(Pixel coordinate grounding data)
● ● ●

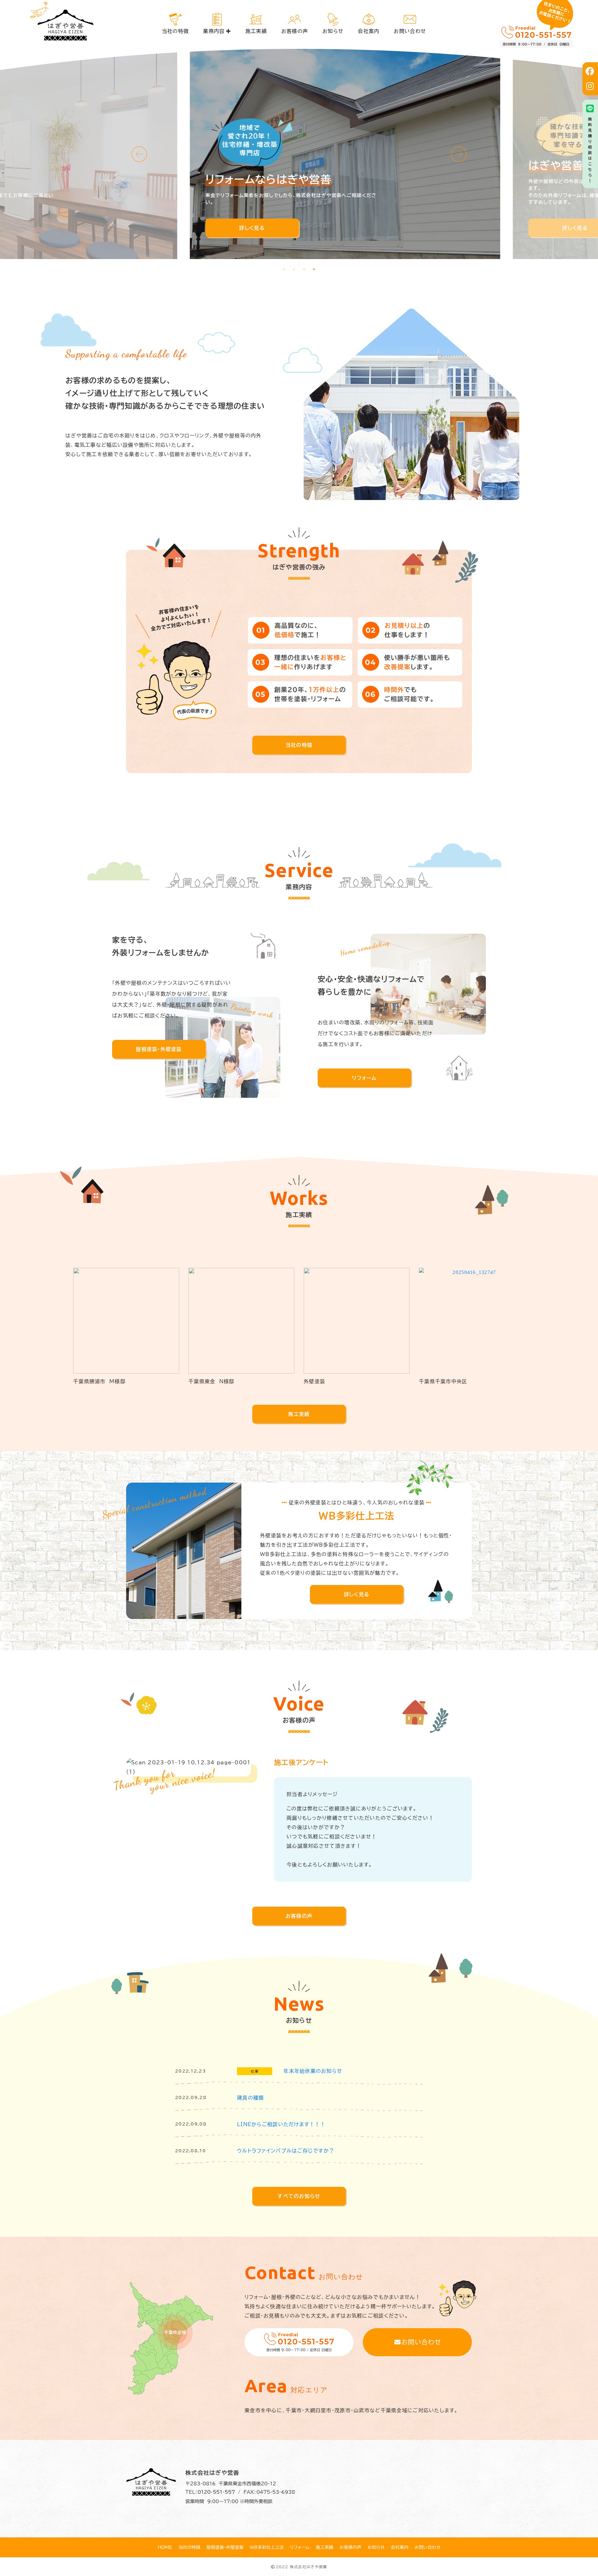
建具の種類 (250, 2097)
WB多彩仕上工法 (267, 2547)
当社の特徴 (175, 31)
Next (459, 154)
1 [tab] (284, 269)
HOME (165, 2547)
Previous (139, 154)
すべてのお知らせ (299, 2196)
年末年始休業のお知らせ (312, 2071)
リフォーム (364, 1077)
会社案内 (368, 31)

● ● ●

WORK ORDER ▸ Output all of the data exactly as it stands, minus any images.

EXERCISE OUTPUT ▸
建具の種類 (250, 2097)
WB多彩仕上工法 (267, 2547)
当社の特徴 (175, 31)
Next (459, 154)
1 [tab] (284, 269)
HOME (165, 2547)
Previous (139, 154)
すべてのお知らせ (299, 2196)
年末年始休業のお知らせ (312, 2071)
リフォーム (364, 1077)
会社案内 (368, 31)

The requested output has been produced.